Please give back the listing exactly, without any of its pictures.
** Opening Material for the task block **
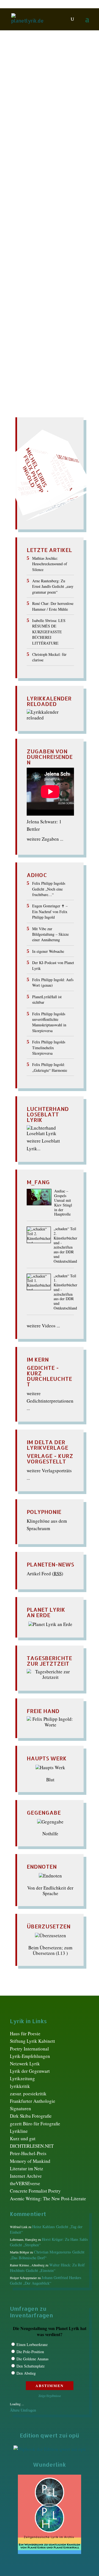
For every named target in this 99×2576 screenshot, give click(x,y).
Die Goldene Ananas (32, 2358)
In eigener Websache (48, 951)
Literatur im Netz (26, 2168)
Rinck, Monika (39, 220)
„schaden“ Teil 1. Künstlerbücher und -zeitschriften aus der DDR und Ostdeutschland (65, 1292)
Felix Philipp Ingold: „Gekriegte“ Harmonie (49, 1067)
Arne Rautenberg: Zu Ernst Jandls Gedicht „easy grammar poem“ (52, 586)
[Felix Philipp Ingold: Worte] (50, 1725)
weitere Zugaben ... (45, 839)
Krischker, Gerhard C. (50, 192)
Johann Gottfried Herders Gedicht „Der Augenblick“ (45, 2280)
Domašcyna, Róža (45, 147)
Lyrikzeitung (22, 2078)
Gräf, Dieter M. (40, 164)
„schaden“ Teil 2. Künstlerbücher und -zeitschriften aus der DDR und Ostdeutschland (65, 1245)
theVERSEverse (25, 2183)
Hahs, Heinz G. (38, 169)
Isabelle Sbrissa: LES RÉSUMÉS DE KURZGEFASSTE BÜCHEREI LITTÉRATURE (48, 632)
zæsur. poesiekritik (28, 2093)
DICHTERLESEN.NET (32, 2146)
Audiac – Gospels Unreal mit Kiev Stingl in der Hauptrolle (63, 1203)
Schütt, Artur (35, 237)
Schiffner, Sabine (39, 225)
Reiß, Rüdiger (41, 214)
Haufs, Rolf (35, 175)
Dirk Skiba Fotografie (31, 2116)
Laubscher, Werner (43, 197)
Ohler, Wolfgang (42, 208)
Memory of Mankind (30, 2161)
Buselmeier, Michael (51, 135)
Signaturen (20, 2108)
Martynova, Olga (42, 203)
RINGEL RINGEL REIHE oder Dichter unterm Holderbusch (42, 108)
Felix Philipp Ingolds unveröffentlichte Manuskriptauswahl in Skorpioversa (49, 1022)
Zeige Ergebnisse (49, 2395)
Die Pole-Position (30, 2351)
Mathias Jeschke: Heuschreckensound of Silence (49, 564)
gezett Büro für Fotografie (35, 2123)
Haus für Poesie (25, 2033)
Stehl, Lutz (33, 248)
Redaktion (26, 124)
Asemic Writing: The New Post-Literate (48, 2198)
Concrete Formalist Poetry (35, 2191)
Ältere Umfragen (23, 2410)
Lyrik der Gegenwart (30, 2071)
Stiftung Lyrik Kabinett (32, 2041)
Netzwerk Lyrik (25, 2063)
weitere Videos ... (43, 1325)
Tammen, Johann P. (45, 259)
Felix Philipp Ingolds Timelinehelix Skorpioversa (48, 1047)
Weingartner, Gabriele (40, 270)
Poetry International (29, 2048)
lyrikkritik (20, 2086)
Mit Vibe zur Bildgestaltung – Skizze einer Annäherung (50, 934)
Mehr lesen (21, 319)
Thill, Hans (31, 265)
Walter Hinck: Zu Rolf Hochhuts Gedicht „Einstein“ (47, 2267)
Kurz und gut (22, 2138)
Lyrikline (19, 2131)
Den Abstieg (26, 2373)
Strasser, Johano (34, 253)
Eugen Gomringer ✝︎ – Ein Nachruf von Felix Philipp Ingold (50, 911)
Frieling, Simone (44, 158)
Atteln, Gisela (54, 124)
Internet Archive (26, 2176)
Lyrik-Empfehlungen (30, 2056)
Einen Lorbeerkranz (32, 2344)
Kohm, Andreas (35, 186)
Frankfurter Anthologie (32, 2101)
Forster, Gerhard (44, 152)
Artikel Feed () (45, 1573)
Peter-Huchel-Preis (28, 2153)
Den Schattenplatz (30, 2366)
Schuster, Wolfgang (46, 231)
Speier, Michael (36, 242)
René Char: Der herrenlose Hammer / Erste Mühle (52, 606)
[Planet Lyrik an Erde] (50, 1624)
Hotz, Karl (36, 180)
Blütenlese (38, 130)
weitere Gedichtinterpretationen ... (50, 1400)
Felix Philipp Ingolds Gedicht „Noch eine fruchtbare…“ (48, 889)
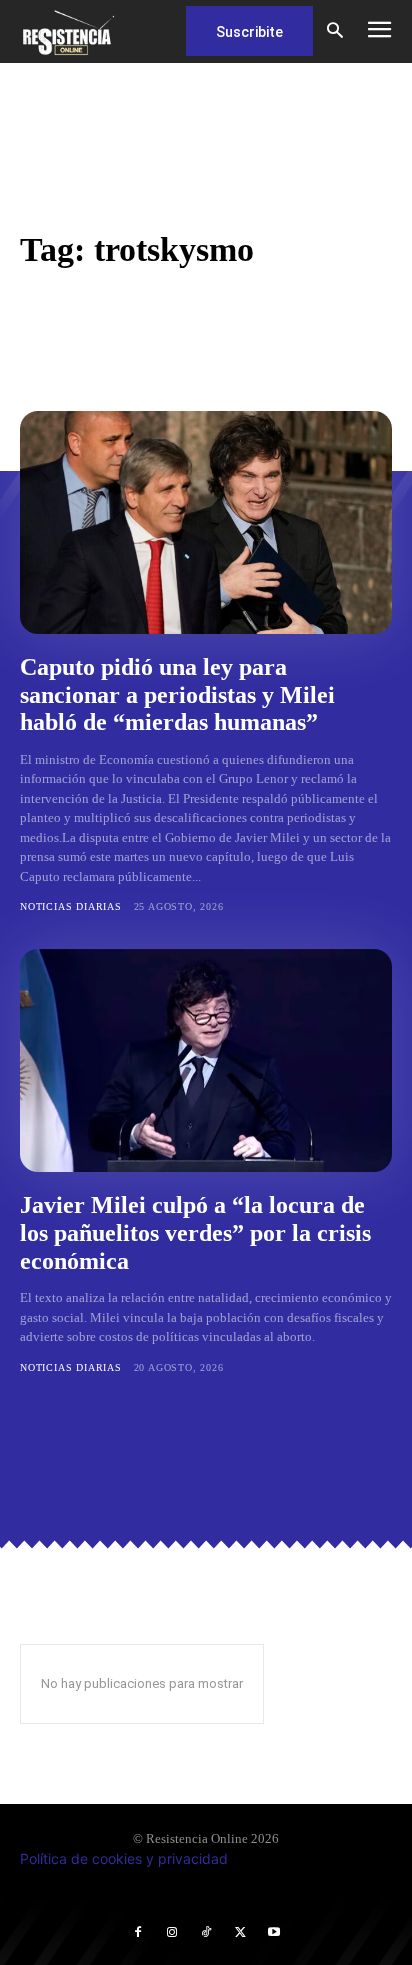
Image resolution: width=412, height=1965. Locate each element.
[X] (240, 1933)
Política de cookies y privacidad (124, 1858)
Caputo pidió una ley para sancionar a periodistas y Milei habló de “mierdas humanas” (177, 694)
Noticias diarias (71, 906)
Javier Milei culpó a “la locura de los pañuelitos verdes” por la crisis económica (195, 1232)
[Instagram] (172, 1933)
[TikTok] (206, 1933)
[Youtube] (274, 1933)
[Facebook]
** Closing Material for the task block **
Result for this task:
For every named target in this 99×2576 screenshot, give click(x,y).
Die Goldene Ananas (32, 2358)
In eigener Websache (48, 951)
Literatur im Netz (26, 2168)
Rinck, Monika (39, 220)
„schaden“ Teil 1. Künstlerbücher und -zeitschriften aus der DDR und Ostdeutschland (65, 1292)
Felix Philipp Ingold: „Gekriegte“ Harmonie (49, 1067)
Arne Rautenberg: Zu Ernst Jandls Gedicht „easy grammar poem“ (52, 586)
[Felix Philipp Ingold: Worte] (50, 1725)
weitere Zugaben ... (45, 839)
Krischker, Gerhard C. (50, 192)
Johann Gottfried Herders Gedicht „Der Augenblick“ (45, 2280)
Domašcyna, Róža (45, 147)
Lyrikzeitung (22, 2078)
Gräf, Dieter M. (40, 164)
„schaden“ Teil 2. Künstlerbücher und -zeitschriften aus der DDR und Ostdeutschland (65, 1245)
theVERSEverse (25, 2183)
Hahs, Heinz G. (38, 169)
Isabelle Sbrissa: LES RÉSUMÉS DE KURZGEFASSTE BÜCHEREI LITTÉRATURE (48, 632)
zæsur. poesiekritik (28, 2093)
DICHTERLESEN.NET (32, 2146)
Audiac – Gospels Unreal mit Kiev Stingl in der Hauptrolle (63, 1203)
Schütt, Artur (35, 237)
Schiffner, Sabine (39, 225)
Reiß, Rüdiger (41, 214)
Haufs, Rolf (35, 175)
Dirk Skiba Fotografie (31, 2116)
Laubscher, Werner (43, 197)
Ohler, Wolfgang (42, 208)
Memory of Mankind (30, 2161)
Buselmeier, Michael (51, 135)
Signaturen (20, 2108)
Martynova, Olga (42, 203)
RINGEL RINGEL REIHE oder Dichter unterm Holderbusch (42, 108)
Felix Philipp Ingolds unveröffentlichte Manuskriptauswahl in Skorpioversa (49, 1022)
Zeige Ergebnisse (49, 2395)
Die Pole-Position (30, 2351)
Mathias Jeschke: Heuschreckensound of Silence (49, 564)
gezett Büro für Fotografie (35, 2123)
Haus für Poesie (25, 2033)
Stehl, Lutz (33, 248)
Redaktion (26, 124)
Asemic Writing: The New Post-Literate (48, 2198)
Concrete Formalist Poetry (35, 2191)
Ältere Umfragen (23, 2410)
Lyrik der Gegenwart (30, 2071)
Stiftung Lyrik Kabinett (32, 2041)
Netzwerk Lyrik (25, 2063)
weitere Videos ... (43, 1325)
Tammen, Johann P. (45, 259)
Felix Philipp Ingolds Timelinehelix Skorpioversa (48, 1047)
Weingartner, Gabriele (40, 270)
Poetry International (29, 2048)
lyrikkritik (20, 2086)
Mit Vibe zur Bildgestaltung – Skizze einer Annäherung (50, 934)
Mehr lesen (21, 319)
Thill, Hans (31, 265)
Walter Hinck: Zu Rolf Hochhuts Gedicht „Einstein“ (47, 2267)
Kurz und gut (22, 2138)
Lyrikline (19, 2131)
Den Abstieg (26, 2373)
Strasser, Johano (34, 253)
Eugen Gomringer ✝︎ – Ein Nachruf von Felix Philipp Ingold (50, 911)
Frieling, Simone (44, 158)
Atteln, Gisela (54, 124)
Internet Archive (26, 2176)
Lyrik-Empfehlungen (30, 2056)
Einen Lorbeerkranz (32, 2344)
Kohm, Andreas (35, 186)
Frankfurter Anthologie (32, 2101)
Forster, Gerhard (44, 152)
Artikel Feed () (45, 1573)
Peter-Huchel-Preis (28, 2153)
Den Schattenplatz (30, 2366)
Schuster, Wolfgang (46, 231)
Speier, Michael (36, 242)
René Char: Der herrenlose Hammer / Erste Mühle (52, 606)
[Planet Lyrik an Erde] (50, 1624)
Hotz, Karl (36, 180)
Blütenlese (38, 130)
weitere Gedichtinterpretationen ... (50, 1400)
Felix Philipp Ingolds Gedicht „Noch eine fruchtbare…“ (48, 889)
Image resolution: width=412, height=1965. Locate each element.
[X] (240, 1933)
Política de cookies y privacidad (124, 1858)
Caputo pidió una ley para sancionar a periodistas y Milei habló de “mierdas humanas” (177, 694)
Noticias diarias (71, 906)
Javier Milei culpó a “la locura de los pañuelitos verdes” por la crisis económica (195, 1232)
[Instagram] (172, 1933)
[TikTok] (206, 1933)
[Youtube] (274, 1933)
[Facebook]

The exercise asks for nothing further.